Gli autonomisti e lo strano modo di cercare nuova unità

“Sulle elezioni comunali di Agrigento stiamo leggendo comunicati e interviste che lasciano più interrogativi che risposte. Non è chiaro a cosa siano finalizzati: a individuare capri espiatori? A prendere le distanze da responsabilità che appartengono a tutti? A mettere le mani avanti in vista del 7 e 8 giugno? O, ancora, a riabilitare oggi ciò che ieri si è denigrato, arrivando perfino a elogiare Franco Miccichè dopo averlo pubblicamente sminuito?” sono le domande che si pone il coordinamento regionale Mpa-Grande Sicilia

“È noto che, appena designato, Dino Alonge ha aperto con grande disponibilità all’intero centrodestra, senza esclusioni.

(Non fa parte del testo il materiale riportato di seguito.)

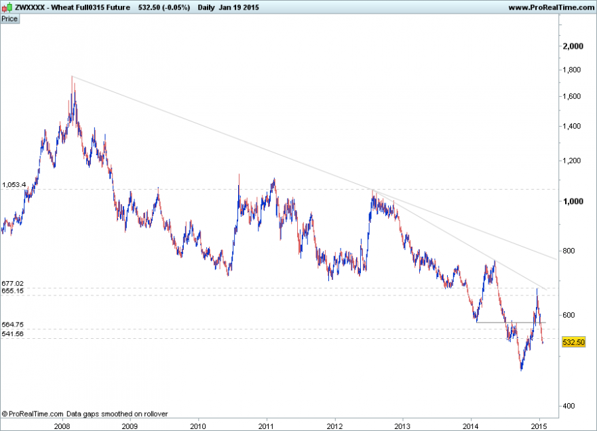Click the www.ProRealTime.com link
597x431 pixels.
tap(551, 7)
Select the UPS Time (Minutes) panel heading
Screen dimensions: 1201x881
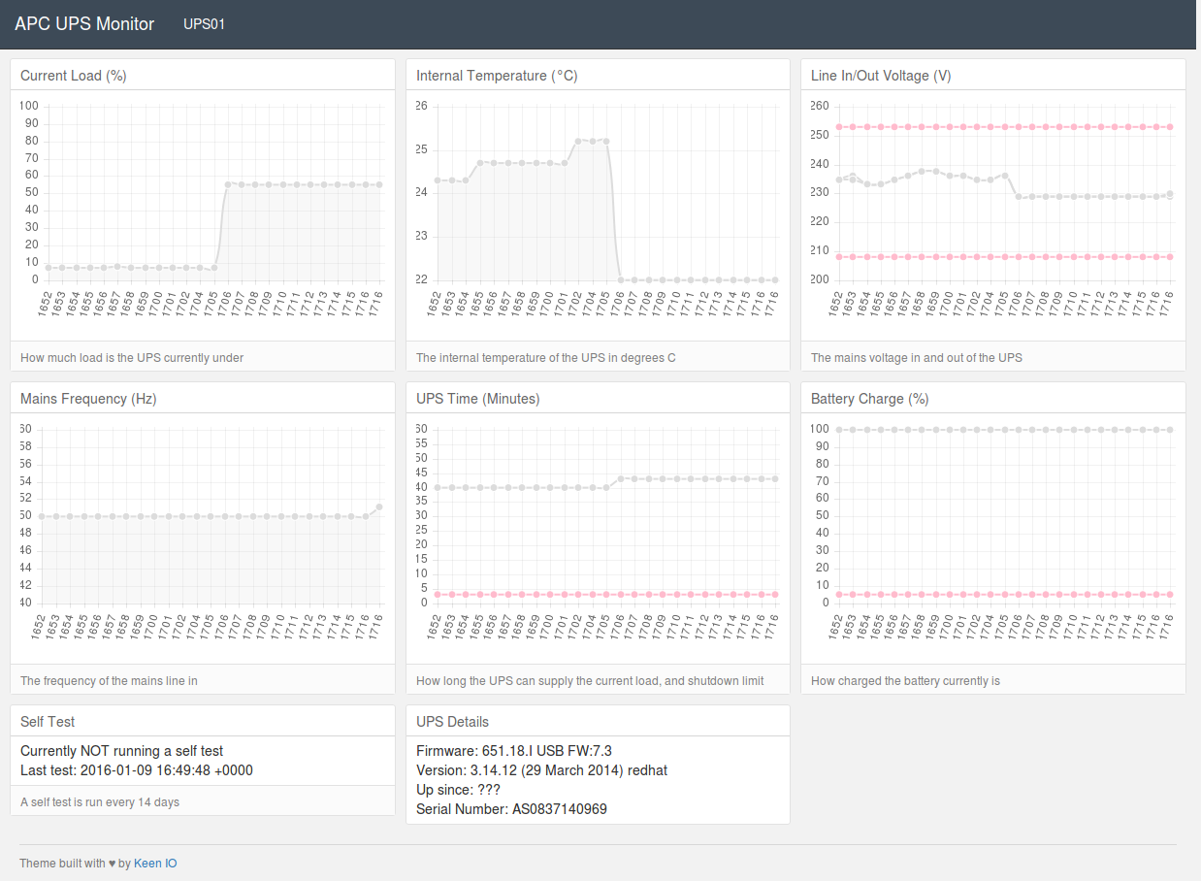click(x=478, y=399)
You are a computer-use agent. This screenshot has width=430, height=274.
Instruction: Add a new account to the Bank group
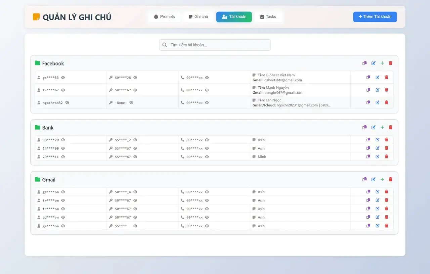pos(382,127)
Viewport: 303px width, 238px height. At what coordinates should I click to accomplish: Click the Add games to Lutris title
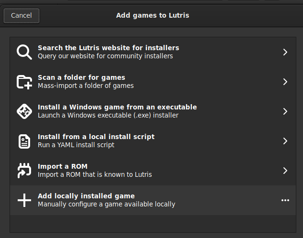click(152, 15)
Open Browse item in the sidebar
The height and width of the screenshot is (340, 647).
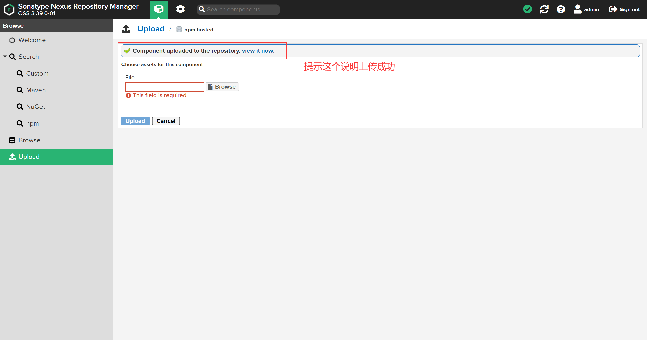[x=29, y=140]
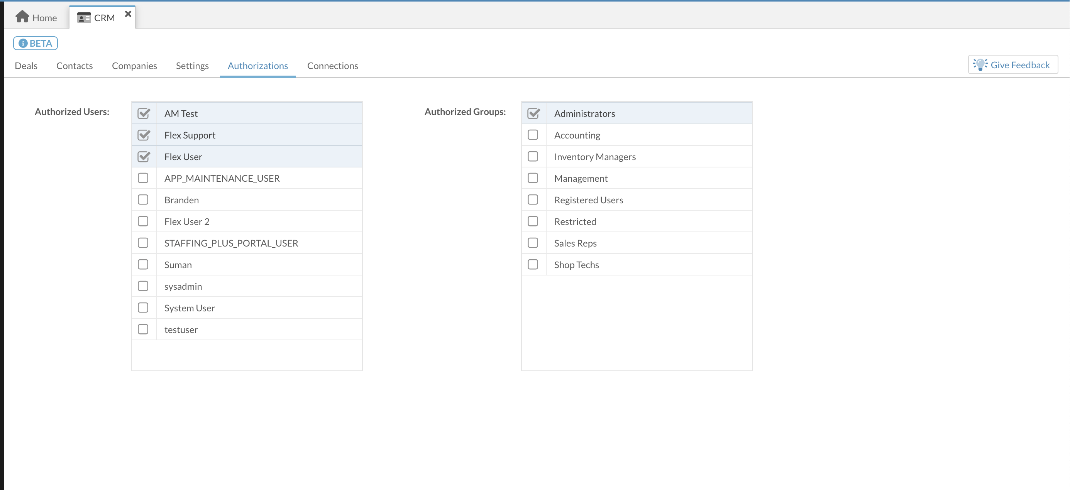Open the Connections tab
The image size is (1070, 490).
point(332,66)
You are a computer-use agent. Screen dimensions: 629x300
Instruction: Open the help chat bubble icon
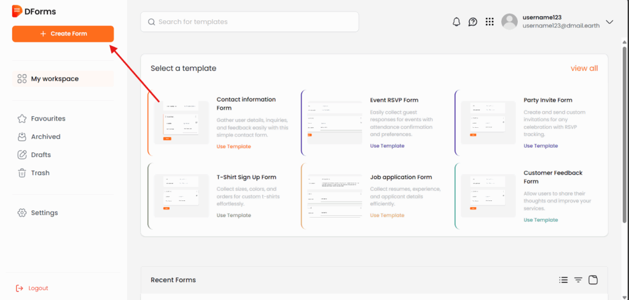472,22
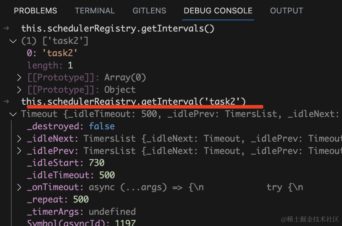Viewport: 342px width, 226px height.
Task: Expand the [[Prototype]]: Array(0) entry
Action: click(19, 78)
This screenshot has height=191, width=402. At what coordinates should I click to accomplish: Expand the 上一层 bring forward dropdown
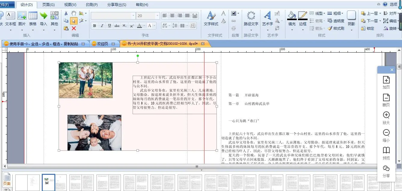coord(380,13)
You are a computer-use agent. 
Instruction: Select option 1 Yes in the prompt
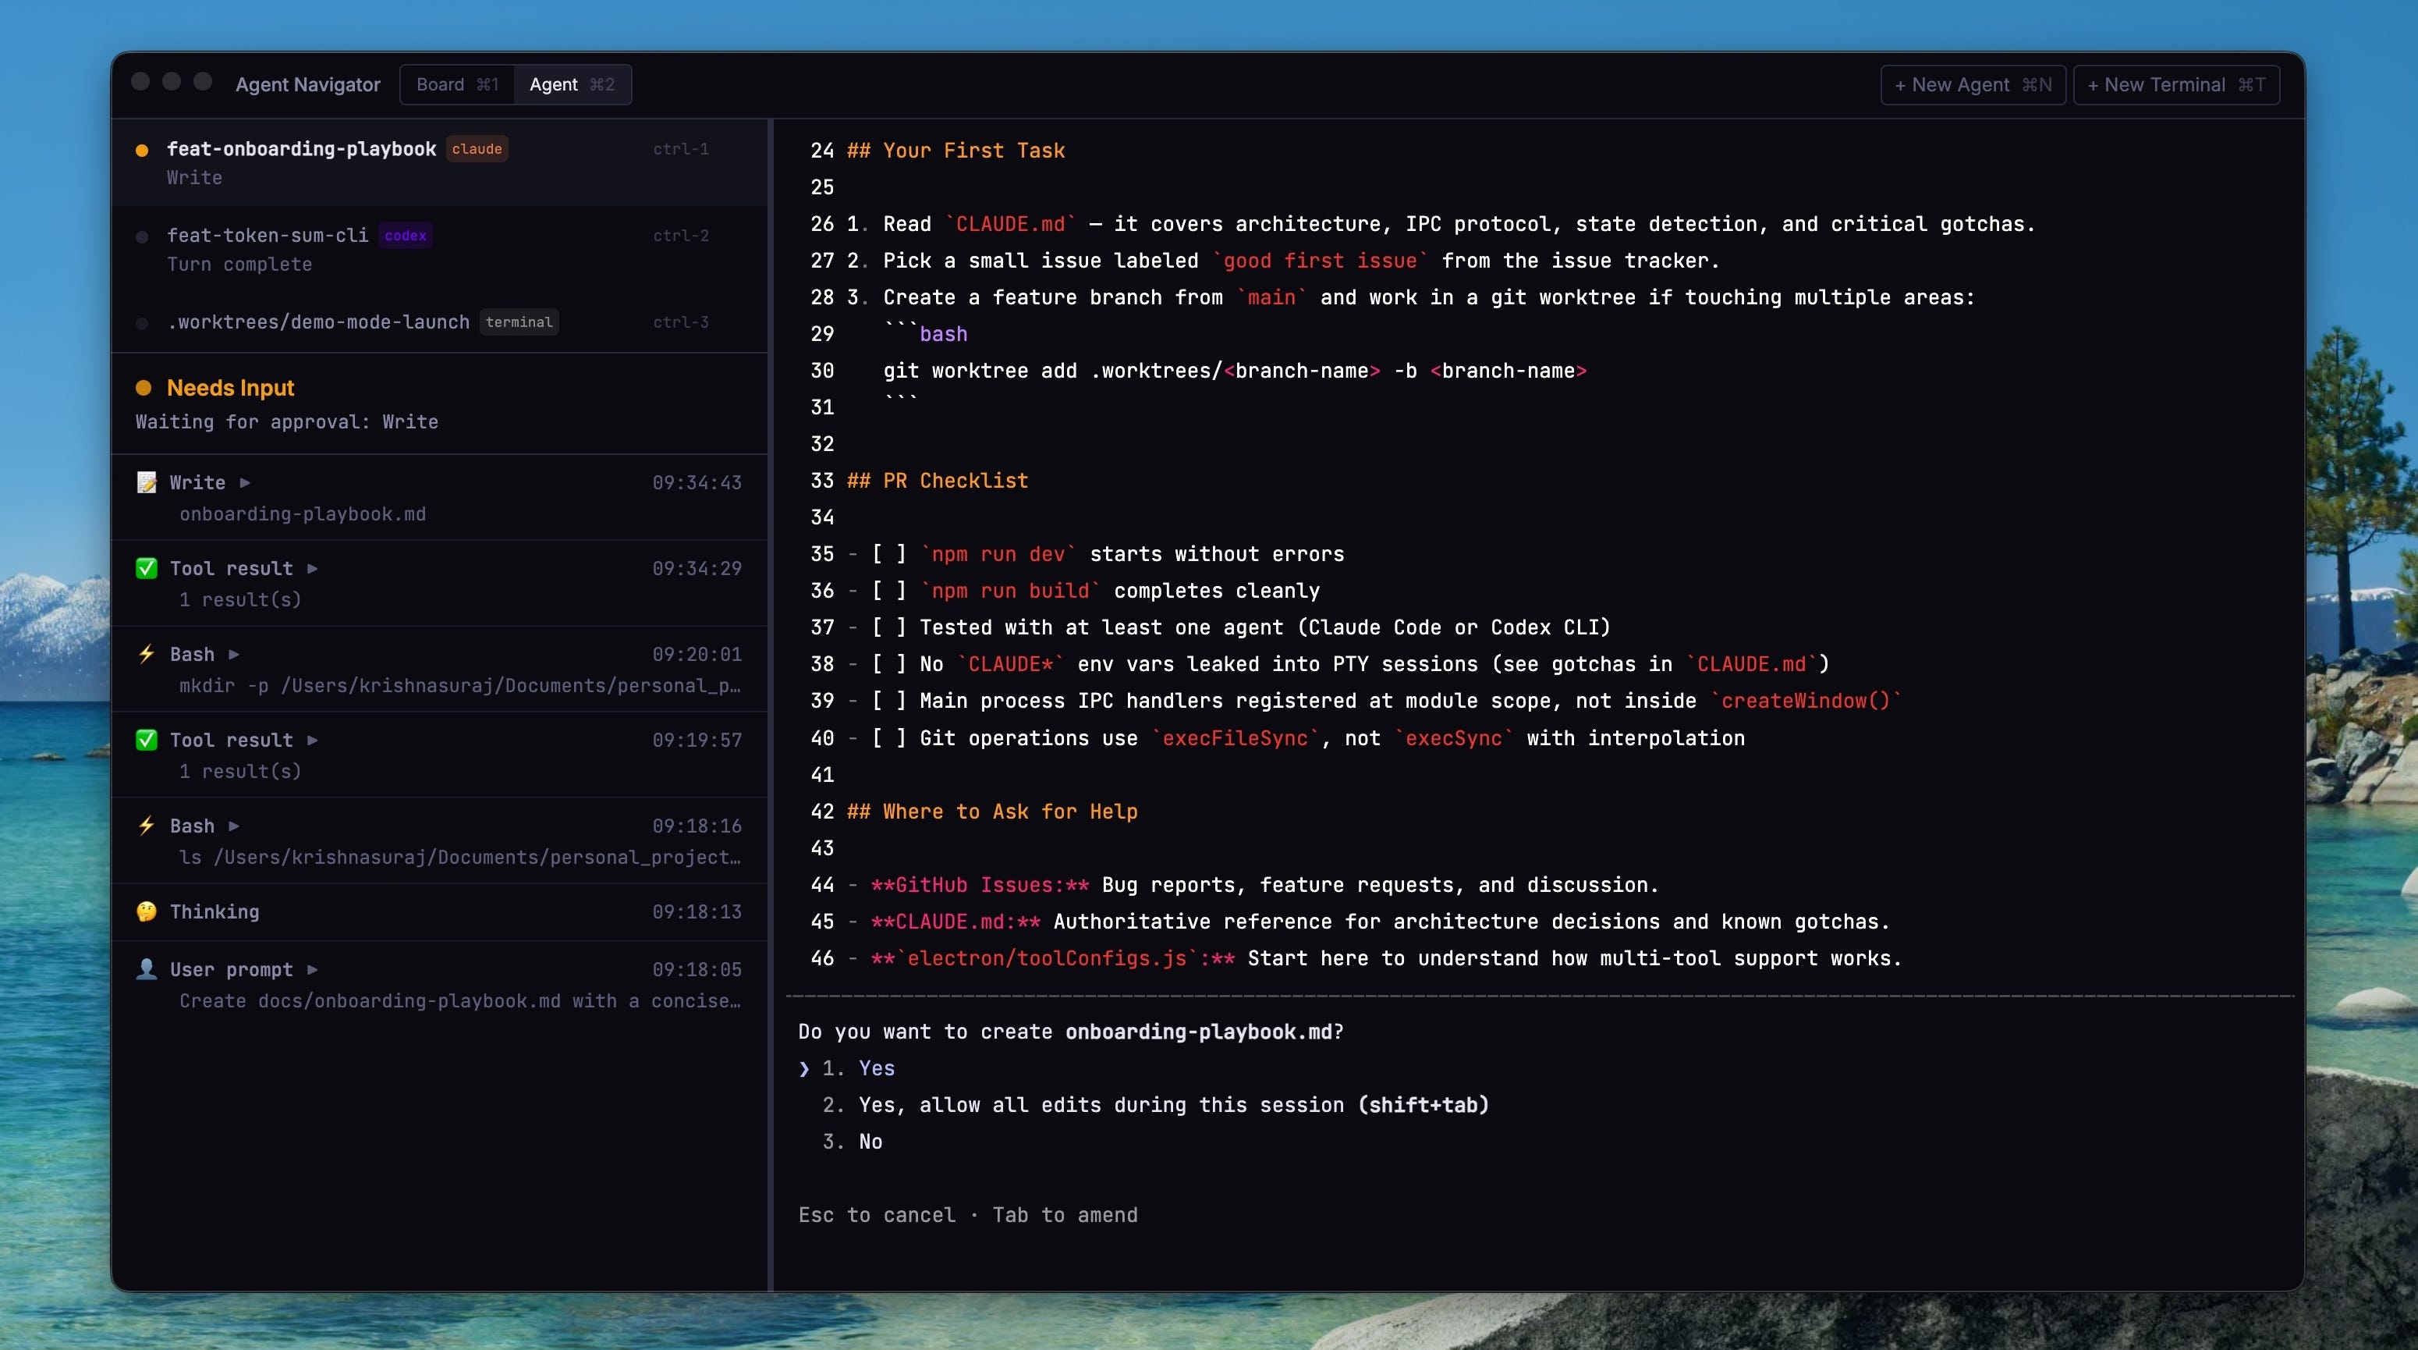(876, 1068)
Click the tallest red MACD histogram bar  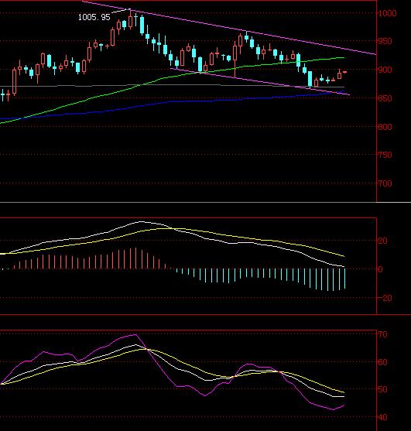pos(135,258)
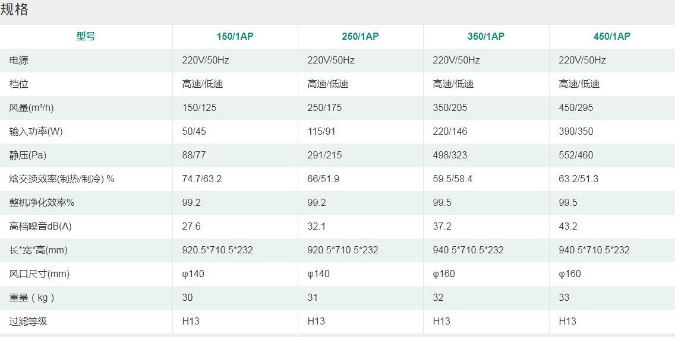675x337 pixels.
Task: Select the 250/1AP model column header
Action: [x=360, y=36]
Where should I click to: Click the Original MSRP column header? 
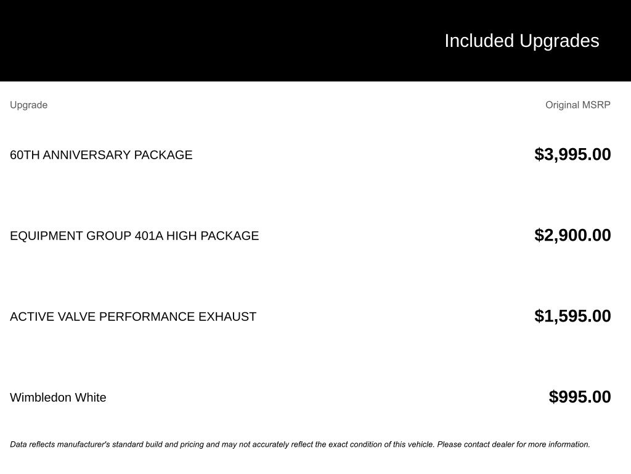click(x=577, y=105)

È altrettanto evidente che la candidatura di Luigi Gentile ha rappresentato un “no” a quella apertura. Il risultato è sotto gli occhi di tutti“.

Una frattura insanabile?

“Non possiamo fingere di dimenticare la lunga sequenza di nomi proposti e poi scartati: troppo adulti, troppo giovani, troppo iscritti o troppo poco iscritti, “non conviene”, “non abbiamo la classe dirigente”. Una sorta di roulette che ha logorato credibilità e compattezza. Eppure, si continua a sostenere che il centrodestra rappresenti il 70% degli agrigentini e che sarebbe inaccettabile consegnare la guida della città ai Sodano o ai La Vardera a pochi mesi da elezioni di ben più ampia rilevanza politica”.

“Se davvero si crede in questa responsabilità, allora questo è il momento di impegnarsi, di metterci la faccia, non di moltiplicare parole e distinguo. Accanto a un uomo, Dino Alonge, di cui tutti riconoscono signorilità, equilibrio e valore umano e politico”.

In gioco la tenuta complessiva del centrodestra

“Non sfugge a nessuno che il centrodestra, ad Agrigento, non si gioca soltanto la sindacatura di una città dal prestigio storico e culturale impareggiabile, prima ancora che economico e sociale. Il centrodestra si gioca molto di più: la propria tenuta, la propria credibilità e, grandemente, la stabilità stessa del Governo regionale” conclude la nota del coordinamento regionale Mpa-Grande Sicilia.

Forza Italia prova a spegnere lo scontro

Tocca al Commissario azzurro tentare di modificare i toni e spegnere lo scontro “Ad Agrigento, così come nelle altre realtà dove il centrodestra si è presentato diviso al primo turno, i ballottaggi devono rappresentare un’occasione di riscatto politico e di ritrovata unità. È il momento di rimettere al centro i temi che interessano davvero i cittadini: governo delle città, servizi, sviluppo, sicurezza, lavoro e qualità della vita. È su questi obiettivi concreti che il centrodestra deve ritrovare compattezza, superando con serietà e responsabilità tensioni e personalismi” dice il commissario regionale di Forza Italia in Sicilia e presidente della Commissione Difesa della Camera, Nino Minardo.

L’appello agli elettori (più che ai partiti)

“L’unità – aggiunge – la possono realizzare soprattutto gli elettori del centrodestra, anche quelli che al primo turno hanno fatto scelte diverse. A loro rivolgo un appello affinché sostengano i nostri candidati al ballottaggio, come Dino Alonge ad Agrigento e Giuseppe Castiglione a Bronte, consentendo alla coalizione che oggi governa a Roma e soprattutto a Palermo di guidare anche queste città”.

“Come centrodestra abbiamo il dovere di dare segnali chiari di compattezza, andando oltre la normale dialettica territoriale. È evidente a tutti noi che gli atteggiamenti politici di questa fase avranno inevitabilmente un peso anche nelle scelte future e nei percorsi di governo che ci attendono in Sicilia. Spero davvero che, alla fine, prevarranno il senso di responsabilità e l’interesse delle città”, conclude.